4. Product or Service Schema
For businesses offering products or services, this helps AI understand features, pricing and reviews, which can increase the likelihood of being cited in product-related AI overviews.
5. Review Schema
Adds credibility by highlighting verified feedback. Positive reviews, when properly structured, become signals of trust for both users and AI models.
How to Build an Entity Knowledge Graph for Your Brand
We’d like to share a simple, practical framework our team uses when helping businesses build their knowledge graph:
Step 1: Start with Consistent Brand Data
Ensure your business name, address and contact information are consistent across your website, Google Business Profile and social media accounts. This consistency is the foundation of entity recognition.
Step 2: Add Core Schema Markup
Implement Organisation, Article and Person schema across your site using JSON-LD (Google’s preferred format). You can use tools like Schema.org, Rank Math, or Yoast to simplify the process.
Step 3: Connect Internal and External Entities
Link relevant pages within your website (internal linking) and to authoritative external sources. For example, link your blog author bio to their LinkedIn profile or feature pages that mention your partnerships.
Step 4: Monitor and Refine
Use tools like Google’s Rich Results Test and Schema Validator to check for errors. As your business grows, update your schema so your entity relationships evolve naturally.
Over time, this structured network of data becomes your brand’s entity identity one that AI trusts and uses.
Common Mistakes to Avoid
We’ve seen many businesses add schema markup just to “tick a box,” but ineffective or inconsistent markup can do more harm than good. Avoid these pitfalls:
- Duplicating the same schema on every page
- Using irrelevant types (e.g. adding product schema to a blog)

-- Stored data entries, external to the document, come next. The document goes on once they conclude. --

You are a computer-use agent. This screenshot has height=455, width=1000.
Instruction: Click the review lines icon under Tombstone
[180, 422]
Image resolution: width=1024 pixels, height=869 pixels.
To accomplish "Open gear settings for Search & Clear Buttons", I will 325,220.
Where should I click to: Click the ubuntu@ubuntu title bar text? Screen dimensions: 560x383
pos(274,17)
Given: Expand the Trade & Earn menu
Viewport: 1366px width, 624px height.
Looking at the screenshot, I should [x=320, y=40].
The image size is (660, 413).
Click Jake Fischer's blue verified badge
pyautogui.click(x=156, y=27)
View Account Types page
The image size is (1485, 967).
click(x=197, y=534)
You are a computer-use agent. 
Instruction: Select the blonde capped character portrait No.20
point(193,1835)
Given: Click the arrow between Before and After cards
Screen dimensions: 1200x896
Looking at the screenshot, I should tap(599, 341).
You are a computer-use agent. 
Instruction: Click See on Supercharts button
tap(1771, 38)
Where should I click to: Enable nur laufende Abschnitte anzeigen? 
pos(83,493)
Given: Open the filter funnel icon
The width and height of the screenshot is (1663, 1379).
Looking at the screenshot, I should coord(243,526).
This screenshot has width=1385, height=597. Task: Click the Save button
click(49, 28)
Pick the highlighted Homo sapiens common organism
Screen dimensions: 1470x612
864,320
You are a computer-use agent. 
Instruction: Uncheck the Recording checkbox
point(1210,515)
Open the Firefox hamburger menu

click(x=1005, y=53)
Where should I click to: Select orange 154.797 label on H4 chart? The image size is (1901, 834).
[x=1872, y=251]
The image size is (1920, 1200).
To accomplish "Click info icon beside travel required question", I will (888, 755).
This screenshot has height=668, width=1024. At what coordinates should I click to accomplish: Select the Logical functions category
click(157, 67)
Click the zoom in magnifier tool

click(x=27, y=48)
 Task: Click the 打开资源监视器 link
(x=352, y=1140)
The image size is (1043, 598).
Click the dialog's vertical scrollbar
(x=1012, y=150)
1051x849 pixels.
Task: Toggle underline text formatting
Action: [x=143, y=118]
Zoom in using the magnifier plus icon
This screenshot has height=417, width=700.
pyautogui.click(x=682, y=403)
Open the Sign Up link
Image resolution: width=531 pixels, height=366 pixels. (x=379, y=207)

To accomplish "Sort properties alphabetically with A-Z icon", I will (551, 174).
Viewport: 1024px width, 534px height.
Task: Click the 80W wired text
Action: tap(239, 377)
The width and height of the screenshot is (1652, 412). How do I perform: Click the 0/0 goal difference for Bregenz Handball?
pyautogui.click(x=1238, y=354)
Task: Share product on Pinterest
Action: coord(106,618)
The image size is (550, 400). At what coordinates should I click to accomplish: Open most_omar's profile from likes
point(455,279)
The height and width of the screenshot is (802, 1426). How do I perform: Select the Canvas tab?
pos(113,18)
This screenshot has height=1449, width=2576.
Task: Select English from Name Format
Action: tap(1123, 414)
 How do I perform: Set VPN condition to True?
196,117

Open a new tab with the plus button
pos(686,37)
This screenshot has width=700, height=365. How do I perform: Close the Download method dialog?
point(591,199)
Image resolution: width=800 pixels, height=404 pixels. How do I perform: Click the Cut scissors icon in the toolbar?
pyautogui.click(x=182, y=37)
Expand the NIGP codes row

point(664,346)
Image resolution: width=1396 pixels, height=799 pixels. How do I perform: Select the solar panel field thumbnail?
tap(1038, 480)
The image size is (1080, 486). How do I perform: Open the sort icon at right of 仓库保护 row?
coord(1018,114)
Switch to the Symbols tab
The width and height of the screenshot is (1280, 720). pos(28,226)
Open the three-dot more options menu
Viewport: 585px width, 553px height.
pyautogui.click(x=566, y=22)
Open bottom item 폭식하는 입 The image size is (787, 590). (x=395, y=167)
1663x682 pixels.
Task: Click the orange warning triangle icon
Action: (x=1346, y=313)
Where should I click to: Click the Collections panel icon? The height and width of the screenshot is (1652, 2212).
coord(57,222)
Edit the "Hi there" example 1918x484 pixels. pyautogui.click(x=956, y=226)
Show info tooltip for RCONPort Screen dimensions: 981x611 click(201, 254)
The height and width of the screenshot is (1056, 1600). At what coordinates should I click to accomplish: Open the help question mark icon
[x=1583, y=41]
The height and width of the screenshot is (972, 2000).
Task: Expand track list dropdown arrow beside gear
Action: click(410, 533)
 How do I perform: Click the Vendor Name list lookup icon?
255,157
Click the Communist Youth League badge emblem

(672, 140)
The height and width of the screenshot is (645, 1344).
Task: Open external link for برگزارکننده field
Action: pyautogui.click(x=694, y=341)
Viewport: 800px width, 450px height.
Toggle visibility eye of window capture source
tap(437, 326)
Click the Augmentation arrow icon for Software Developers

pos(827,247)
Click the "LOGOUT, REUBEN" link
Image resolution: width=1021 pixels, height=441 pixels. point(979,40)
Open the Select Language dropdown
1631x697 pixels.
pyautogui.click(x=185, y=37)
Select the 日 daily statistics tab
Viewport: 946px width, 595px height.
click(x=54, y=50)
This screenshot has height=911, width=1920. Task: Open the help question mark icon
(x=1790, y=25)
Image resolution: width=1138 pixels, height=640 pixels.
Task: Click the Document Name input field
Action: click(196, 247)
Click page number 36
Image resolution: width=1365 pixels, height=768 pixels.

- Forgetting to update details as your site evolves
- Mixing structured data formats (e.g. JSON-LD with Microdata)
Remember, schema is about clarity and trust not volume. Keep it clean, relevant and purposeful.
How Schema Helps You Get Cited in SGE
When Google’s SGE generates an AI summary, it draws from the most reliable, structured and clearly attributed sources. Schema markup makes your content easier to reference because it provides that clarity upfront.
Here’s what happens:
- Google recognises your page’s structured data and matches it to your entity profile.
- It understands that your content reflects verified expertise.
- It’s more likely to cite your website or brand when generating AI answers about your topic.
The reward isn’t just visibility, it’s authority. Being cited in an AI summary establishes your brand as a trusted expert voice in your field.
Conclusion: Structured Data, Stronger Trust
The future of search belongs to brands that AI can understand and schema markup is how you make that happen.
By building clear, structured connections between your brand, content and expertise, you ensure that Google’s AI knows exactly who you are, what you do and why you’re trustworthy.
Structured data might seem technical, but at its heart, it’s about something deeply human: clarity and trust. When you communicate clearly both to your audience and to AI you create lasting visibility that goes beyond rankings.
Now that we’ve entered the SGE era, the question isn’t whether you should use schema markup, it’s whether you can afford not to.